Jean-Marie Le Pen seeks family reunion at 90th birthday party

This article is more than 5 years old

French far-right leader invites daughters Marine and Marie-Caroline after years of tensions

The French far-right leader Jean-Marie Le Pen, who turns 90 on Saturday, has decided life is too short for family fallouts.

After three years of very public spats with his youngest daughter, Marine, and 20 years of not talking to the eldest, Marie-Caroline, Le Pen has decided it is time for reconciliation.

To that end he has invited both to his birthday party this weekend, for which about 200 guests will gather at the patriarchal manor, the 17th-century chateau Montretout in the western suburbs of Paris.

Marine Le Pen visited her father in hospital recently after he was admitted for 11 days with a severe bout of flu. Before that they had not met since she expelled him from the Front National – now renamed Rassemblement National (National Rally) – in 2016 for repeated racist comments.

“I was happy she came,” Jean-Marie Le Pen told Paris Match magazine. “We had a very pleasant time. Despite our political differences, she’s still my daughter. I even found her to be beautiful.
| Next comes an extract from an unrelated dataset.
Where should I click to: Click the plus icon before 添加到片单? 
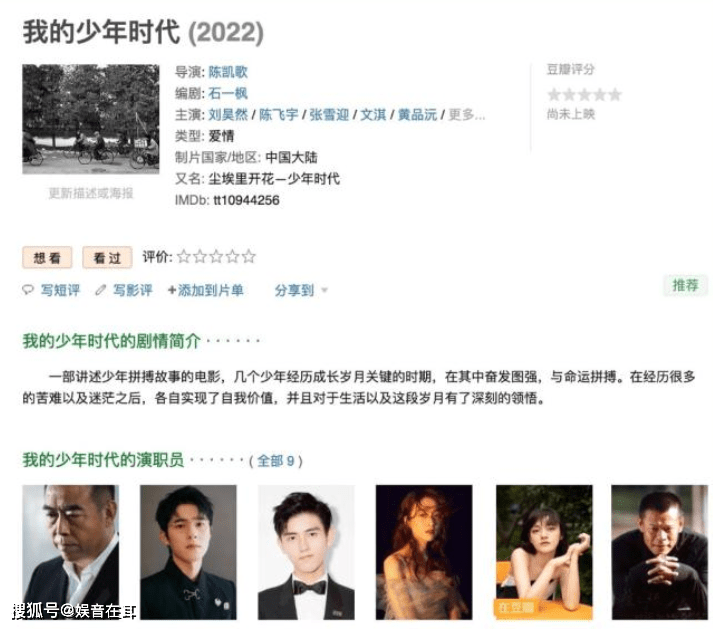(x=172, y=290)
She came with her daughters, Mathilde and Jehanne, and Nolwenn, Marie-Caroline’s daughter.”

He sent Marie-Caroline to the Gallic equivalent of Coventry, refusing to let her name pass his lips, after she supported his former general Bruno Mégret when he left the FN to start his own party in 1998. But despite the long silence, he said he hoped she would attend his party “with her husband and her sisters”.
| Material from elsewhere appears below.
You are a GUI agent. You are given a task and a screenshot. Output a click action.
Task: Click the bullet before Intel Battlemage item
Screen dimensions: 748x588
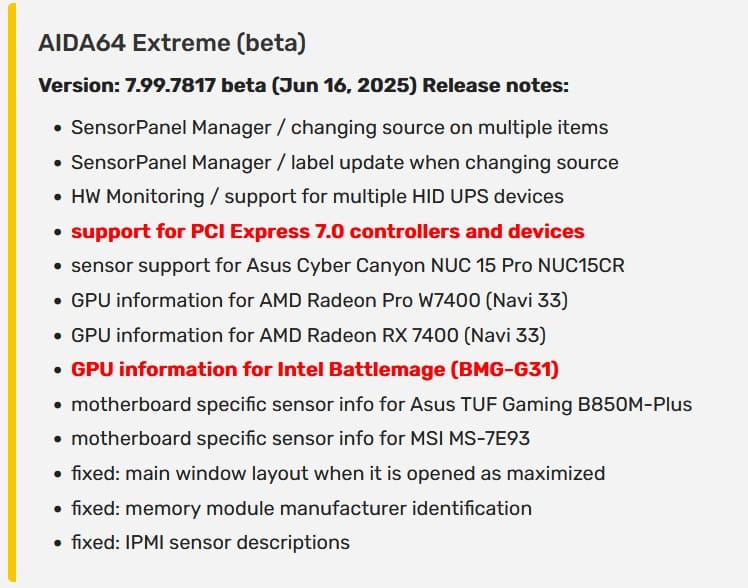click(x=58, y=371)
His middle daughter, Yann, married Samuel Maréchal, director of the FN’s youth wing, in 1993 and had three daughters herself, one of whom, Marion Maréchal, became the youngest politician ever to sit in the national assembly when she was elected as an MP in 2012 at the age of 22.

Had the old patriarch had a change of heart or a sudden revelation of his own mortality while in hospital? “What do you want me to say … I’m at the age of indulgence,” he said. “I’ve a sense of time passing. I’m rowing against the current but I know it will eventually drag me towards the rapids.”